“Here’s a path—of a sort—that seems to lead through it, though,” observed Nell.

“Come on, then,” said Amy, with a nervous giggle. “It’ll be no worse to be swallowed up by the swamp than to be scared to death by the ghosts.”

Gingerly, they felt their way along the soft ground, expecting every moment that they might slip and find themselves mired in the oozing mud.

Finally, after half an hour of this sort of progress, they came to a place where the solid ground seemed to end. Before them and on both sides of them waved and beckoned the treacherous, too-green marsh grass. Jessie, stretching out a foot warily in search of firmer footing, drew back as the mud sucked greedily at her shoe.

“No use, I guess,” she said reluctantly. “We’ll have to go back and try some other way.”

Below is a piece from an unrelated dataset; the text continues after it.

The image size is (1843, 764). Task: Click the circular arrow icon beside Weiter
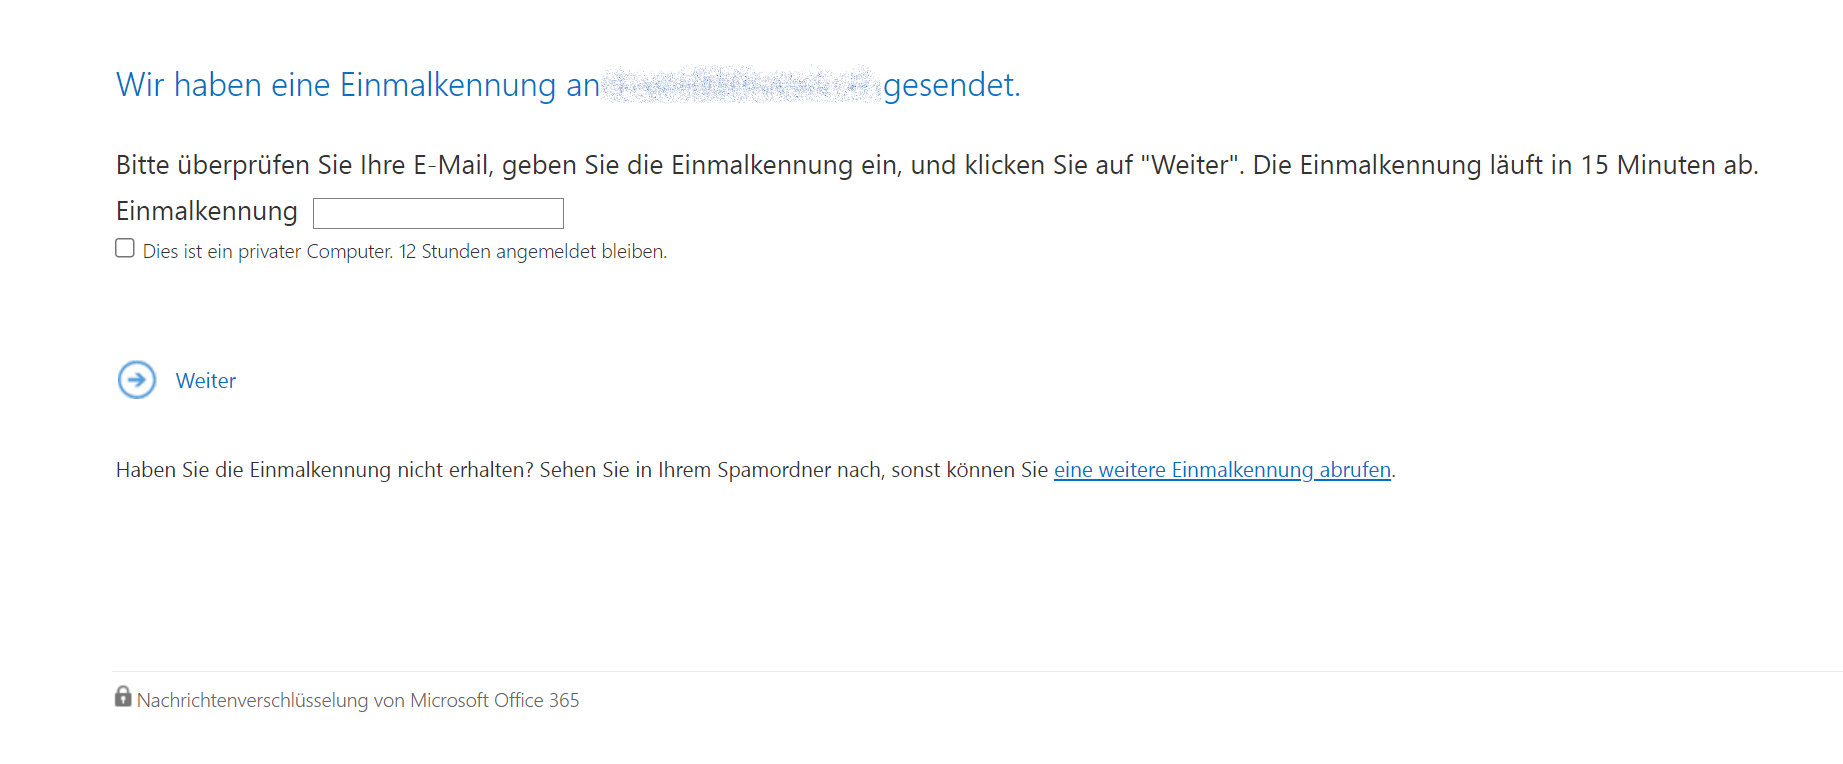pyautogui.click(x=137, y=380)
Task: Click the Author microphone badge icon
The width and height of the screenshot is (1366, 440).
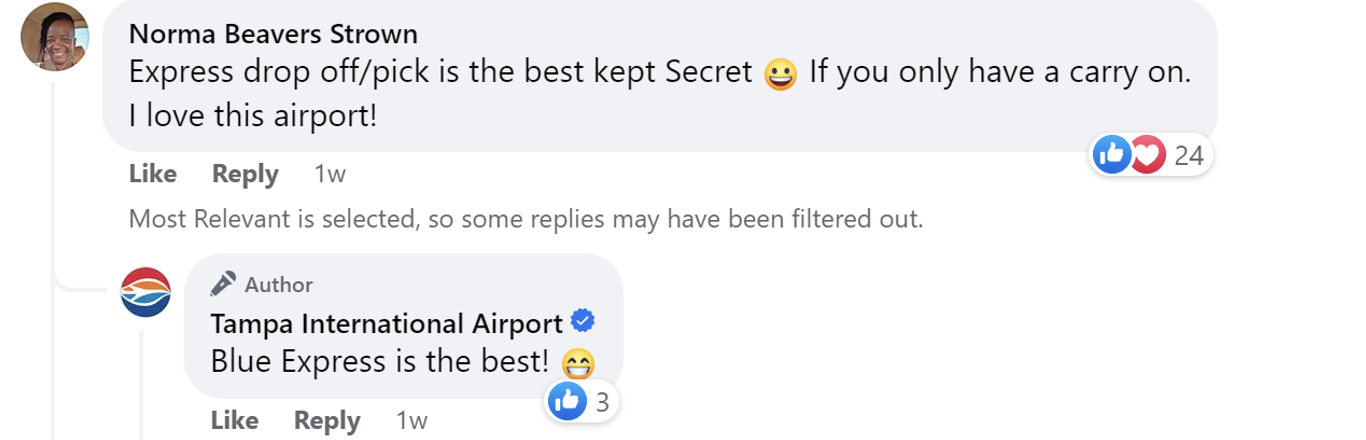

Carefully they retraced their steps, slipping now and then and clutching at one another in wild panic. Once they thought they had lost the trail. It was only a moment before they found the firmer ground again, but the absolute terror of those few seconds was unforgettable.

Once upon familiar ground again in the shelter of the forest, they could laugh at their panic, but even then they could not think of it without a shudder.

“I don’t see why we went into the swamp, anyway,” remarked Nell, as they started slowly to circle the swamp. “Those horrid figures we saw were on the edge of the swamp, not in it.”

“Well, we might as well look around here, anyway,” replied Jessie.

“Though I don’t in the least expect to see anything but our own shadows,” added Amy, gloomily.